2004 Andreas was back in Cork, where he stayed until 2010. That year he got another child which led him to return to Sweden and Uppsala. From 2013, however, his workplace is Luleå University of Technology, where he as previously mentioned is going told to build the new research subject of Applied Physics.

Conducts research on carbon nanotubes and quantum computers

The research area that interests Andreas Larsson the most is about nanomaterials that will be used in new technology. He for example studies carbon nanotubes, a material which could be used in transistors to make computers faster

– Despite a lot of research, we currently have a problem to control the growth of carbon nanotubes. We want to create small bundles with only leading carbon nanotubes or just semiconducting carbon nanotubes, not a mixture of semiconductors and conductors that is happening now. But we might solve the riddle here at LTU.

Andreas Larsson has also received funding from the Swedish Research Council for research into quantum computers based on diamond and possible components for quantum bits, a project that starts when the Andreas begins his new position at the university.

– Quantum computers is a parallel development, these are computers for problems other than the computers we currently use to compute with. The classic example is actually bank codes, we have the long 18-digit code that is safe to send because you need to break down the numbers in their prime to crack the code, which would take forever with classic computations. But with a quantum computer, you would have the solution directly, says Andreas Larsson.

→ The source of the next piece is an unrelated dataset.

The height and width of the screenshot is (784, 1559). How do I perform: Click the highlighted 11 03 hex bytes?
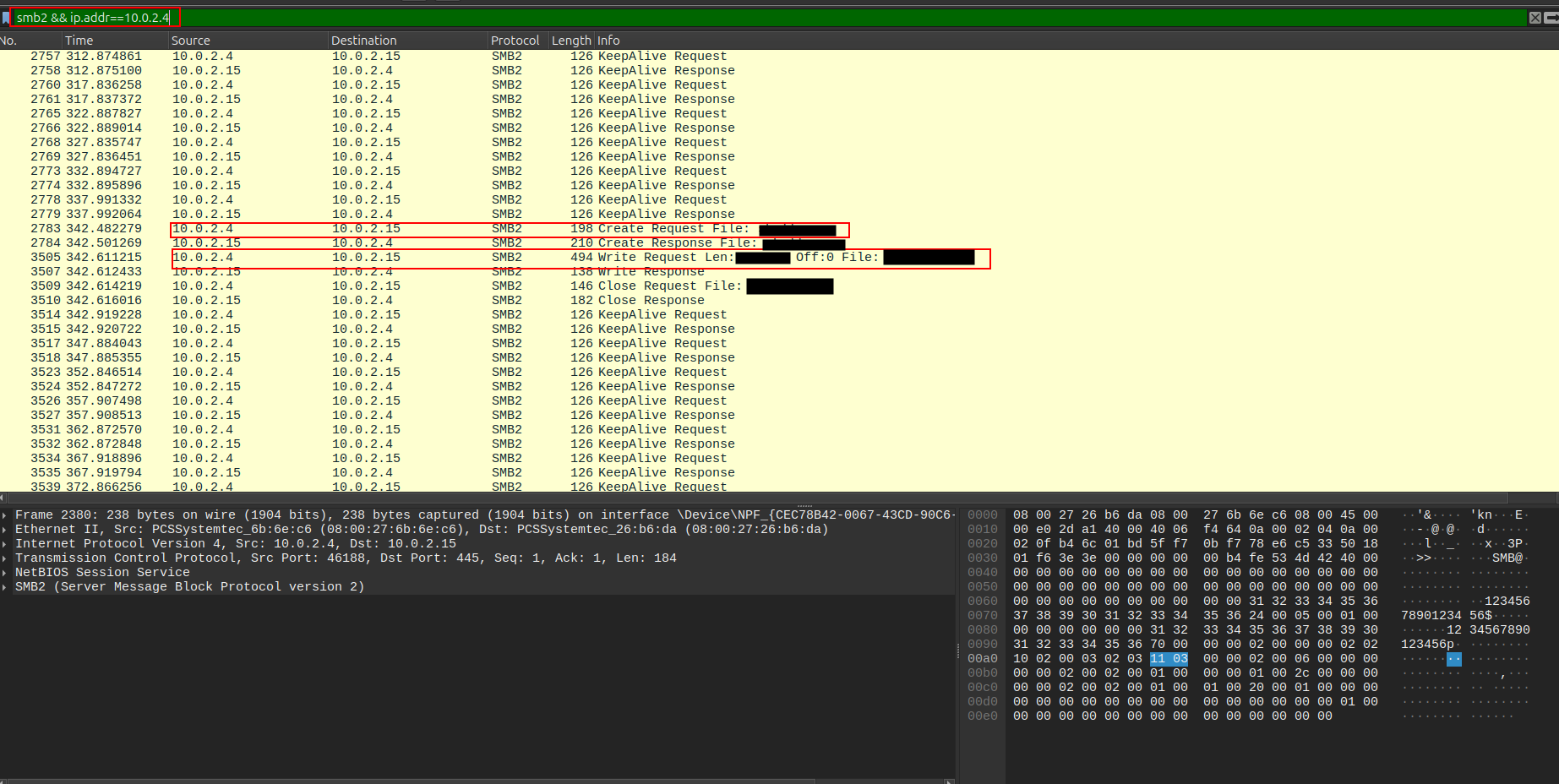tap(1169, 659)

The question is what practical applications these quantum computers can have, something that is not yet fully clear according to Andreas:

– We do not know where the mathematics will lead us, to break up large numbers into primes is just one application. Algorithms for quantum computing is a research field of its own. In my field, where we make calculations in electronic structure theory based on quantum mechanics, one can imagine that these computations would be more convenient for quantum computers.

Looking forward to cooperation

Andreas Larsson looks forward to work with his new colleagues at LTU, for instance those in the other physics research subject, Experimental Physics, that will start up within short.

– To simplify, one can say that we apply the laws of physics in the computer while the experimental physics team work more in the lab. We can help to understand and explain the experiments they do through our calculations. I also think there will be opportunities to collaborate with other research subjects, I have already talked with researchers in tribology, materials science, and mathematics.

No hocus pocus

Andreas is also asked about his leader philosophy, now that he becomes a chair professor and team leader.

– As the leader of undergraduate and graduate students, I have a very clear philosophy, and that is for them to learn the entire research process. Not just the craft of making literature research, calculations and interpretations, but also how you write and publish. I let the PhD-students take care of all communication with the editors and journals, and then I supervise that process instead. I like to make written notes on paper and explain how I thought and why I changed something. There should be no hocus pocus about how a text is completed, and editing is about to finally learn reviewing what you have written yourself, which is the hardest.

– As a group leader, my philosophy is that everyone should feel that they are working on something that they like. I love my job and it also include tasks that are not as fun, but they are limited in time. Therefore, I want those who work with me to feel so much joy that they take the less fun parts with a bit of a breeze. We will share the responsibilities and burdens, both the good and the bad, and I will not put myself in a dictator role. I want to create a research group with functioning teams, fun publications and more project funds. I see it as an advantage if the researchers have different skills with them so that we can spread out the special knowledge of the group and relate to different parts of the literature when we publish, then it becomes more interesting and we get more readers.

Andreas Larsson's spare time consists of time with his wife and three children. He also likes basketball and he has played in Division 1 in Sweden and the basketball league in Ireland.

– I still play but at a lower level and it's very fun. I also coach the youngest in our basket team in something called ball school. It's more play then basket but we have great fun.